Record excerpts:
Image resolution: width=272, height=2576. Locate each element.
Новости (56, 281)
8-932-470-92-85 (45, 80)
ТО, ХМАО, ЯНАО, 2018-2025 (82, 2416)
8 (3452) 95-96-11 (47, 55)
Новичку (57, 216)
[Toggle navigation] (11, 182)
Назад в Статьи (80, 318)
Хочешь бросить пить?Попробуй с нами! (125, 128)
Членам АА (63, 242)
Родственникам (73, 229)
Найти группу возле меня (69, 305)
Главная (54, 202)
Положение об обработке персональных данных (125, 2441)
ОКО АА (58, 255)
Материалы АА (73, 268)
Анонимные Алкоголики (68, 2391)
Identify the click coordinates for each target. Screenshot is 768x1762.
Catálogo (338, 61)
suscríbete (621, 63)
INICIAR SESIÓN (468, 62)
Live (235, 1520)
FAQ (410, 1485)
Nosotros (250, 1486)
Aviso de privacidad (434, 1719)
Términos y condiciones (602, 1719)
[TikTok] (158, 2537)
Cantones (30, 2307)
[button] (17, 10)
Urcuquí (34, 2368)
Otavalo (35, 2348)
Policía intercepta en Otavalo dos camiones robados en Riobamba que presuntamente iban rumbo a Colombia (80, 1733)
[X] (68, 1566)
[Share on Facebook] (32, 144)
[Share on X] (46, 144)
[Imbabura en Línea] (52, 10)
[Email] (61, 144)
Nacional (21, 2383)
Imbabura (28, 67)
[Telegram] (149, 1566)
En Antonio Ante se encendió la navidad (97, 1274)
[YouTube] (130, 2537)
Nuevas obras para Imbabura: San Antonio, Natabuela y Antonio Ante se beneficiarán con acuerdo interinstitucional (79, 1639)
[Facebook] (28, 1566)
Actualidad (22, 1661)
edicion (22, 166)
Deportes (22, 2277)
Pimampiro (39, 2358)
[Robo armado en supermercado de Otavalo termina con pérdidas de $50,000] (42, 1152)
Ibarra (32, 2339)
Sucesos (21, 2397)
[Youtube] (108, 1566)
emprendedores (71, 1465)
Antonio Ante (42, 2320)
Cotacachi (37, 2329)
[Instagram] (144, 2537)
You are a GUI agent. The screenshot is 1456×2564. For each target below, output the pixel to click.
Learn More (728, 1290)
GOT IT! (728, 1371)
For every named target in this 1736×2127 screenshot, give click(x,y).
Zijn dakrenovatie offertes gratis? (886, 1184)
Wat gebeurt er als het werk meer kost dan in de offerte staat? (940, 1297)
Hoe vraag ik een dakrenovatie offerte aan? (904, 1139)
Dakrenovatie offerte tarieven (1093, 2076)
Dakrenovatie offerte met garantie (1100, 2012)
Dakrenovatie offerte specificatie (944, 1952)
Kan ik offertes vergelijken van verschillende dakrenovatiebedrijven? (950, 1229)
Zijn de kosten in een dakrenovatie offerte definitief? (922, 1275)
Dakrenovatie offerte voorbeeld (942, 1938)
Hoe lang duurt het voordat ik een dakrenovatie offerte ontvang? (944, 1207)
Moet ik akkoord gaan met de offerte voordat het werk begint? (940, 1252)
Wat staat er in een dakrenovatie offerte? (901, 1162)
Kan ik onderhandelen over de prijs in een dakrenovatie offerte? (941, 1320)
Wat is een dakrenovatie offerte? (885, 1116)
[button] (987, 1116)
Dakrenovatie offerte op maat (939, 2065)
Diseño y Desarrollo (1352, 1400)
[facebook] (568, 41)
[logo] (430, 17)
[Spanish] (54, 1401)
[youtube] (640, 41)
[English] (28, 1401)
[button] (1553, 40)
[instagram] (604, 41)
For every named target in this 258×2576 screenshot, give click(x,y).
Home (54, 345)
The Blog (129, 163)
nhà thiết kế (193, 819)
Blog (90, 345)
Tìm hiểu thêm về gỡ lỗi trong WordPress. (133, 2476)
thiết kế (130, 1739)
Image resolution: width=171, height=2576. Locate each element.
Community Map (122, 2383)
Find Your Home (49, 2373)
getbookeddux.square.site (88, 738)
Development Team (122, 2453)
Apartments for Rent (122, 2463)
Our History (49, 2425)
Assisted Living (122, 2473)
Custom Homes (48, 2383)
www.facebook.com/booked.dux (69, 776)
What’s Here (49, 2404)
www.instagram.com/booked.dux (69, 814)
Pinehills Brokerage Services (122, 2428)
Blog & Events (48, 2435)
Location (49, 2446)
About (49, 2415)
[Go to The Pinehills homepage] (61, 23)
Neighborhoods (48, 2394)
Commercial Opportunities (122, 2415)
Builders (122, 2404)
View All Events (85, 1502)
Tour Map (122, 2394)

Problem details: Give the lines of the material above again, exactly, from its first line through the line that contains "FAQ (410, 1485)" and no further.

Solution to the exercise:
Image resolution: width=272, height=2576. Locate each element.
Новости (56, 281)
8-932-470-92-85 (45, 80)
ТО, ХМАО, ЯНАО, 2018-2025 (82, 2416)
8 (3452) 95-96-11 (47, 55)
Новичку (57, 216)
[Toggle navigation] (11, 182)
Назад в Статьи (80, 318)
Хочешь бросить пить?Попробуй с нами! (125, 128)
Членам АА (63, 242)
Родственникам (73, 229)
Найти группу возле меня (69, 305)
Главная (54, 202)
Положение об обработке персональных данных (125, 2441)
ОКО АА (58, 255)
Материалы АА (73, 268)
Анонимные Алкоголики (68, 2391)
Identify the click coordinates for each target. Screenshot is 768x1762.
Catálogo (338, 61)
suscríbete (621, 63)
INICIAR SESIÓN (468, 62)
Live (235, 1520)
FAQ (410, 1485)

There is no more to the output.